Artificial intelligence (AI) has become a decisive factor for companies to remain competitive now and in the future. Currently, more than half of all German companies are actively involved in AI and especially in machine learning. It is becoming steadily easier for users to get to grips with this topic, and meanwhile smaller companies can also benefit from it by relying on pre-structured "as-a-Service" solutions (MLaaS). We provide an overview of the services offered by the three major cloud providers – Amazon, Microsoft and Google – and how they are being used.
What is Machine Learning as a Service (MLaaS)?

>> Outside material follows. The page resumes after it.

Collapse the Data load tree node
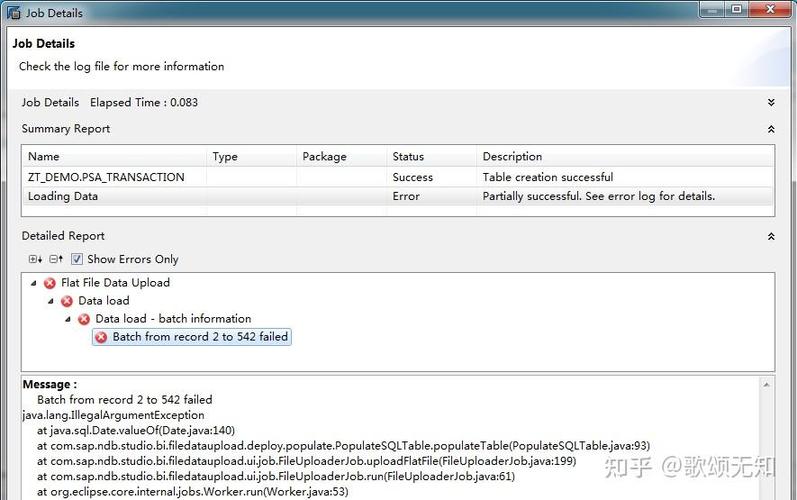797x500 pixels. (51, 301)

Small and medium-sized enterprises usually lack the resources to develop and implement their own machine learning applications. MLaaS describes the offer to run corresponding applications directly on the platform of an external provider. Based on the principle of Software as a Service (SaaS), it supplies development tools, for example for data visualization or predictive analytics, to develop its own intelligent products and solutions in a time- and cost-saving manner. It provides the data center capacities and takes over infrastructure topics such as data pre-processing, model training as well as the actual data calculation and evaluation with further forecasts. Moreover, the provider is responsible for the installation and configuration of the API, which links the application with the company's own IT infrastructure.

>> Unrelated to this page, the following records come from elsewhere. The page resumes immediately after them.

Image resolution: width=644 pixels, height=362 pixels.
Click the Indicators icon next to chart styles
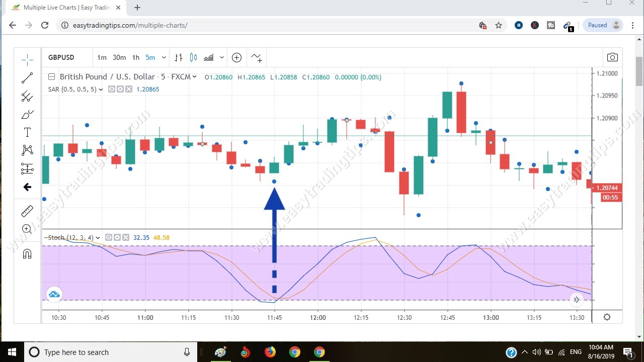(257, 57)
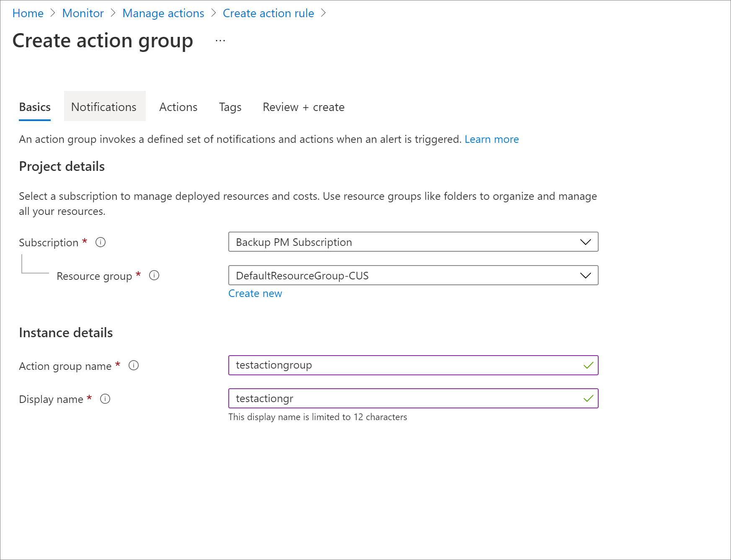This screenshot has width=731, height=560.
Task: Select the Review + create tab
Action: tap(303, 107)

AWS, Microsoft Azure or Google Cloud: partners for implementation
MLaaS offers are available in different versions for the most diverse areas. The majority is provided by the three big public cloud providers Amazon Web Services (AWS), Microsoft Azure and Google Cloud Platform. They cover a wide range of applications and currently offer the best possible service.
Below you will find all relevant MLaaS offerings from AWS, Azure and Google and their specific application areas. More details about the individual solutions can be found by clicking on the respective link.
What MLaaS solutions are there?
Software platforms for artificial intelligence (AI) enable users to develop and train machine and deep learning models in a time- and cost-saving manner. They provide pre-developed models that can be used via drag-and-drop and individually optimized or trained for the required tasks.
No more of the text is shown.